### Short exercise
Render the lines of the listing as a numbered list, starting at the line that contains "At what coordinates" and ending at the last line of the listing, with blank lines left out. Omit the pictures.

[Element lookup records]
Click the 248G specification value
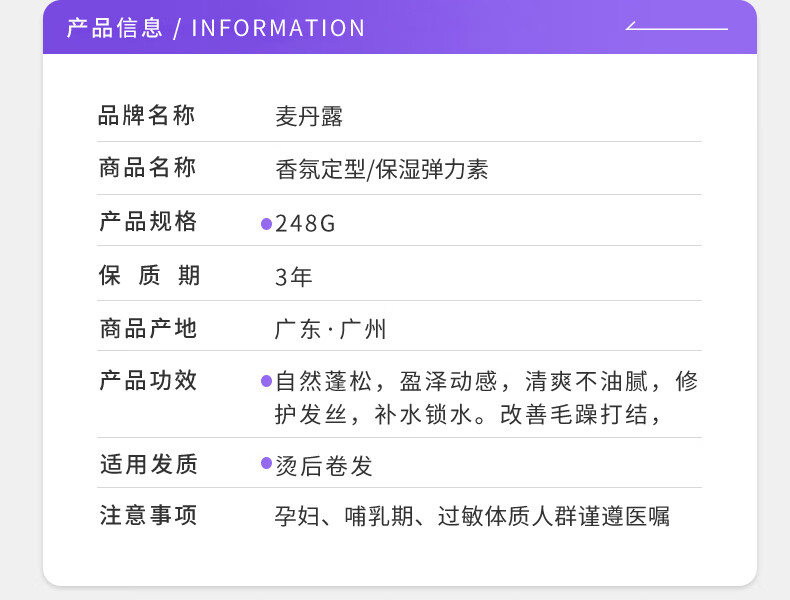Viewport: 790px width, 600px height. coord(305,224)
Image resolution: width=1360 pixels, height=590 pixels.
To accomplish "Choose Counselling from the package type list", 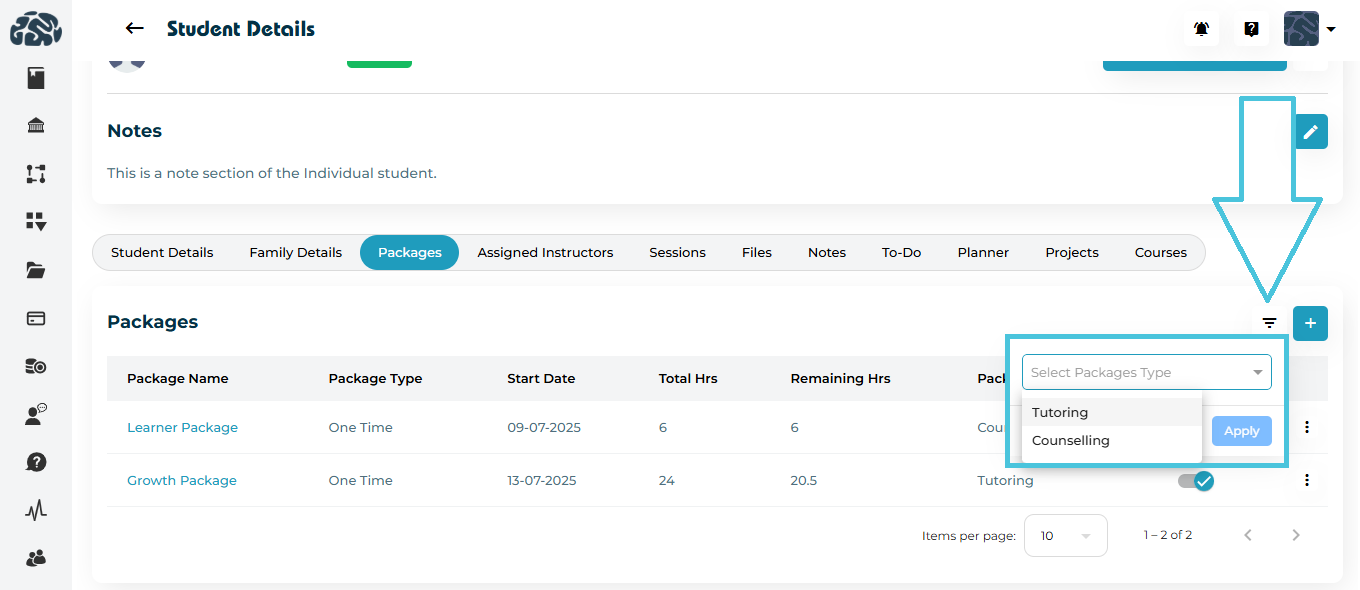I will [1070, 440].
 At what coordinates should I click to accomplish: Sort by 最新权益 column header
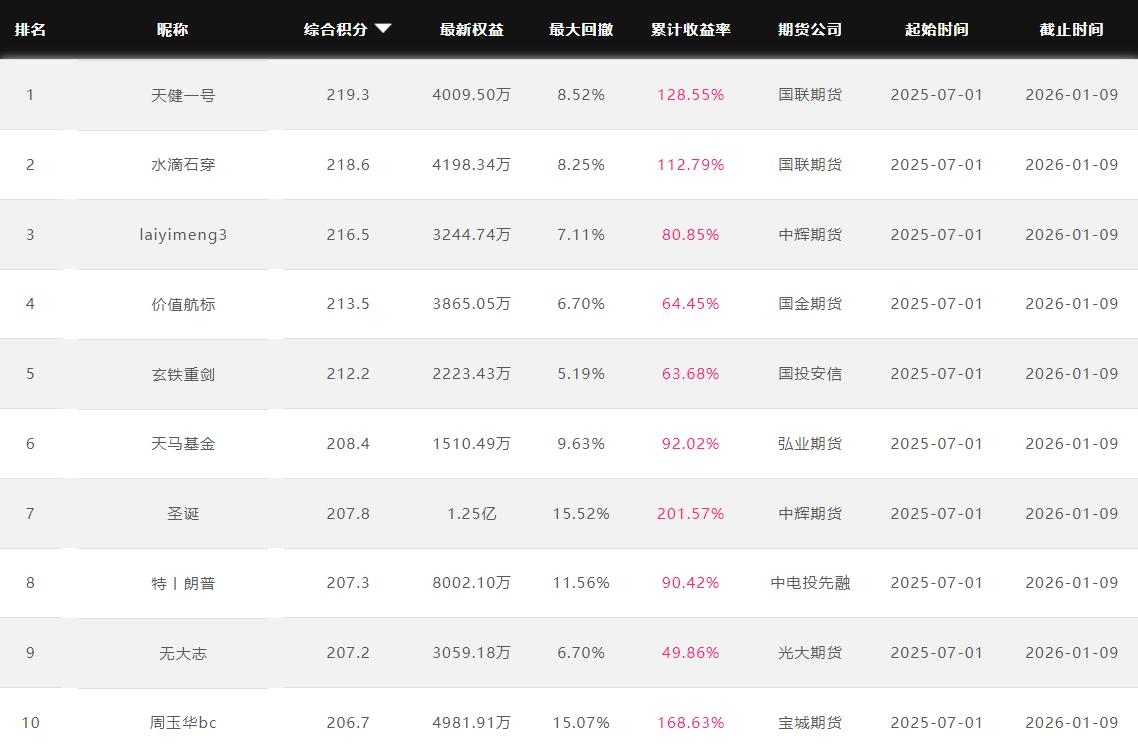coord(471,29)
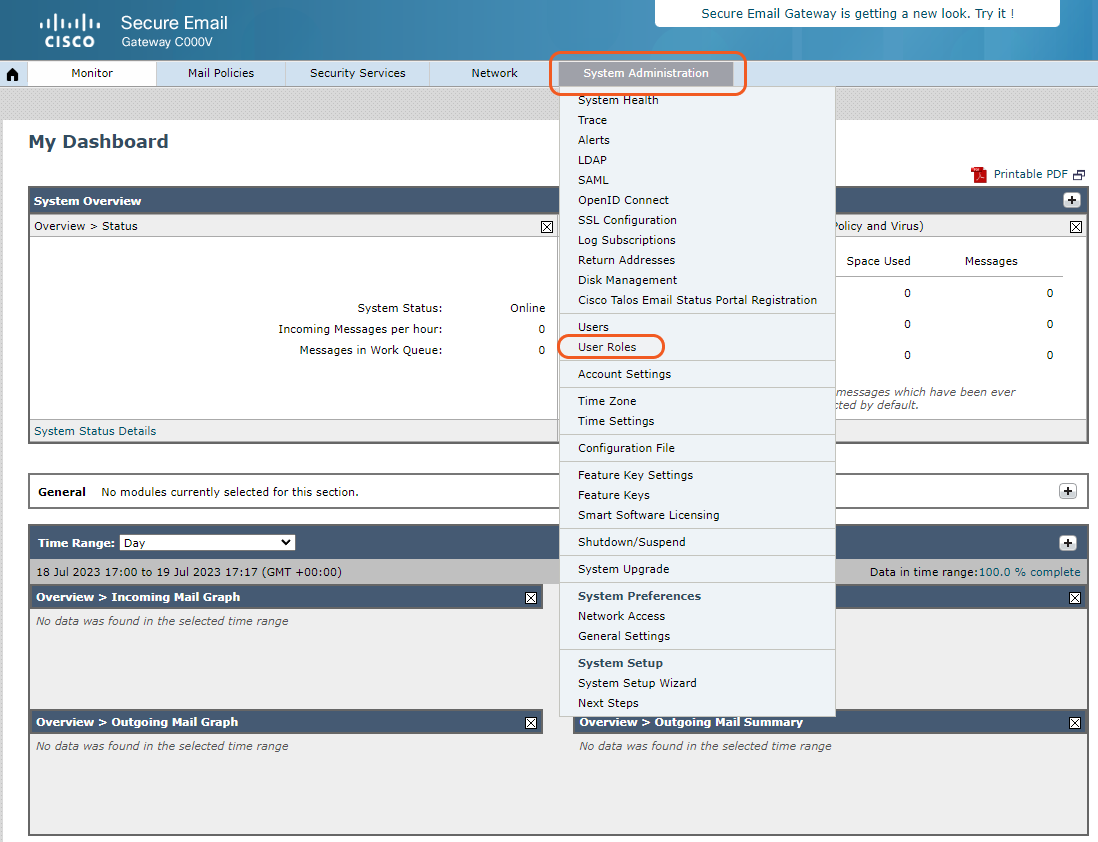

### Exercise result
1.  At what coordinates should I click to accomplish: Sort by 最新权益 column header
2. coord(471,29)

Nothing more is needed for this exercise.